TEXTO DE PÁGINA
El filósofo español Savater comentó una vez que la pedantería es una deformación laboral del académico. El maestro no pierde ocasión de corregir los “horrores” ortogr5áficos o la manera de hablar del alumno, muy metido en la manera de expresarse de la calle, y que no ha sido debidamente disciplinado en las maneras de la escuela. Esa “violencia simbólica” del maestro puede despertar no pocos resentimientos, que, tal vez, se expresan mucho más tarde, cuando el alumno crece y se convierte en poderoso burócrata arrogante y hasta presidente poderoso, victorioso en todas las batallas..
Pero esa actitud antipática del maestro o académico no explica ni justifica, la violencia simbólica contra los intelectuales por parte del político práctico, del burócrata satisfecho de sí mismo y su nueva posición, mucho menos del político que llega a un cargo como resultado de un reparto entre distintas tribus de alacranes.
El leninismo, con su “ideología introducida desde fuera de la clase” y su “partido de disciplina férrea”, tal vez no sea sino una elaboración o generalización abusiva de la experiencia de unos intelectuales, Marx y Engels, en el seno de una organización obrera, donde los trabajadores tal vez no habían podido tantos libros como los autores del Capital y otras delicias bibliográficas, y necesitaban tener una teoría de su explotación. Con esto quiero decir, que los intelectuales siempre son necesarios para cualquier movimiento político. La cuestión es que Marx, Engels, y sobre todo, el propio Lenin, siempre intentaron combinar su rol de dirigentes políticos con el de pen sadores, o sea, itnelectuales, cuestión nada fácil, en realidad.

INSTRUCCIONES A SEGUIR
Retoma el texto sobre los intelectuales y la política justo después de su última oración y continúalo. Los datos que vienen a continuación son un material independiente del texto.

[Entradas de la colección]
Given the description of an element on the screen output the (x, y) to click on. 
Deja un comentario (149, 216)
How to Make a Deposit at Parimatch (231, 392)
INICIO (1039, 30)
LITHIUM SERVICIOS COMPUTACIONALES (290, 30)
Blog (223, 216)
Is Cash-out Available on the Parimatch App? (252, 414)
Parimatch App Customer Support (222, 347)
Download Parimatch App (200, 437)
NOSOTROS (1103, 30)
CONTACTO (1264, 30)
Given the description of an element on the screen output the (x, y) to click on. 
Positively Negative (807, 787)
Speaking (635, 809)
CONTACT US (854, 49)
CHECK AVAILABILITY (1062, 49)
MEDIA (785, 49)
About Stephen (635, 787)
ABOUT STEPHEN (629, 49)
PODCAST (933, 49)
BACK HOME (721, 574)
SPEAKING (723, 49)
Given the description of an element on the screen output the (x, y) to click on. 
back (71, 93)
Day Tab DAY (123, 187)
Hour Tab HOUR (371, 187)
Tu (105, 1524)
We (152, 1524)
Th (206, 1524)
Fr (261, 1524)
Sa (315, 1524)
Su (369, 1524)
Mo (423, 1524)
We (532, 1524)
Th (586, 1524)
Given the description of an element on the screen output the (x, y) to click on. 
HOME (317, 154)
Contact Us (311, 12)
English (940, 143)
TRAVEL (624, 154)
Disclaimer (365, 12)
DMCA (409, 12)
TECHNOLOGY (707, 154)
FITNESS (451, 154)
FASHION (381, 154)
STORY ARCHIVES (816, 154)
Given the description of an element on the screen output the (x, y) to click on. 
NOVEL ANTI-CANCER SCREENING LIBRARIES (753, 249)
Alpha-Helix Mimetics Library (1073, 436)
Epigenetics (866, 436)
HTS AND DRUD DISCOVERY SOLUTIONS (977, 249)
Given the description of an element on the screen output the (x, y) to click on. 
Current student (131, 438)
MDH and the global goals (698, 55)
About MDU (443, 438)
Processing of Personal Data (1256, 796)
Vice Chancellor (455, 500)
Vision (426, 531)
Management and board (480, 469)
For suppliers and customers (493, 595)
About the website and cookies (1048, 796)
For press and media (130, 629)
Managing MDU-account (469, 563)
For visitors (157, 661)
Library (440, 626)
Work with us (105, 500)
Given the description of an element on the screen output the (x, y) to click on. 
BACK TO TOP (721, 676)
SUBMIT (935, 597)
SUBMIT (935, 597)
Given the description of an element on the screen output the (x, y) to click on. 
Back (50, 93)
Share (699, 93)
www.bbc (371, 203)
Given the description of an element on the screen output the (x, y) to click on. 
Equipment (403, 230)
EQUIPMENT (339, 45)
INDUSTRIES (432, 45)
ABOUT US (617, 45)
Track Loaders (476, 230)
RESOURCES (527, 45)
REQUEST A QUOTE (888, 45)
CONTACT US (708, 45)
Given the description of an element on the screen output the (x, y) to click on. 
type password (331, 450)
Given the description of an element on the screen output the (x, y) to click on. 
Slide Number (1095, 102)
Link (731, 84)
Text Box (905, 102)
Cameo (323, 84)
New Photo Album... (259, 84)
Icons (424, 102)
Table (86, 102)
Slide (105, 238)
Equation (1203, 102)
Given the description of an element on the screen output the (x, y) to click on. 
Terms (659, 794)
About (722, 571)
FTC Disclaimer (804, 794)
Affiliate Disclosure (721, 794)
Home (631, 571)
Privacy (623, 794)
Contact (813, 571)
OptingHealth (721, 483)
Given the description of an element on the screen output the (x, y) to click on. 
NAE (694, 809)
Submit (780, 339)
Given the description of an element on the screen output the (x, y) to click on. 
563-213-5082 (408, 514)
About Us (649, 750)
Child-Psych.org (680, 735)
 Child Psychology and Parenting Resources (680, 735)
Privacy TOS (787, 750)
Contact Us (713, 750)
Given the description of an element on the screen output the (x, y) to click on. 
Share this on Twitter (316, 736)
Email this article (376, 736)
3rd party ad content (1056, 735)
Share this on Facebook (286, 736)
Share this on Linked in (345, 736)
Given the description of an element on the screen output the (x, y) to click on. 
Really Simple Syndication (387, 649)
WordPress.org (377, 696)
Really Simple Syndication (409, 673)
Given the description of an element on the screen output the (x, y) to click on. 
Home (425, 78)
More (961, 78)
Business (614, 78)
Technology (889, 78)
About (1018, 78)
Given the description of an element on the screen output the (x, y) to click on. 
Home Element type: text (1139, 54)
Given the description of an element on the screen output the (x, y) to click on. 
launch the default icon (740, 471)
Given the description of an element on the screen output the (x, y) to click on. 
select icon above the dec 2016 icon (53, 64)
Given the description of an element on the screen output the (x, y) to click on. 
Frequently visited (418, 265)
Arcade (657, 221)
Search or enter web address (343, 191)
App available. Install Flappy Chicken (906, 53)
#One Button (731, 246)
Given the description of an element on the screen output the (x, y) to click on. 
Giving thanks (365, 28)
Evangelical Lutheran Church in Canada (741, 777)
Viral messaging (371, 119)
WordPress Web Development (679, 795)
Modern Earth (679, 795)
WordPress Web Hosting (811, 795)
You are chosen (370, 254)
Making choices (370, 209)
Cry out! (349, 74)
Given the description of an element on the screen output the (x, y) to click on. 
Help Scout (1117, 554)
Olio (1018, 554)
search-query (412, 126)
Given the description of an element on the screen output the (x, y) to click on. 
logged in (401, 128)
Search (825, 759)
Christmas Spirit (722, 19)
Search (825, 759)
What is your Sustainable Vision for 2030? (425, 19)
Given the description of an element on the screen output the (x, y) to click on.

RESPUESTA DE TAREA
El desprecio hacia los intelectuales explica la actitud un tanto adulante, justificadora, condescendiente, es decir, el rol de “ideólogos” en el peor sentido de la palabra (es decir, excusadores, justificadores, alcahuetes) de algunos intelectuales que pagan el precio de sus discursos apologéticos, a cambio de su supervivencia y la posibilidad de hacer tímidas críticas, en formas muy indirectas de decirles a sus jefes: “Cónchale, jefe, creo que están pelando”.
Demás está decir que la arrogancia del burócrata ignorante es muy mal ejemplo. Prefiero un maestro que corrija mi manera de escribir, que un funcionario que escriba un artículo adulante con aires de épica histórica. En todo caso, aplaudo la decisión de invertir en el cine nacional, así sea reproduciendo la ideología de “Venezuela heroica”, porque es un pasito en la línea cultural que debiera haber: estimular con todas las fuerzas las industrias culturales nacionales: cine, TV, radio, música, teatro, etc.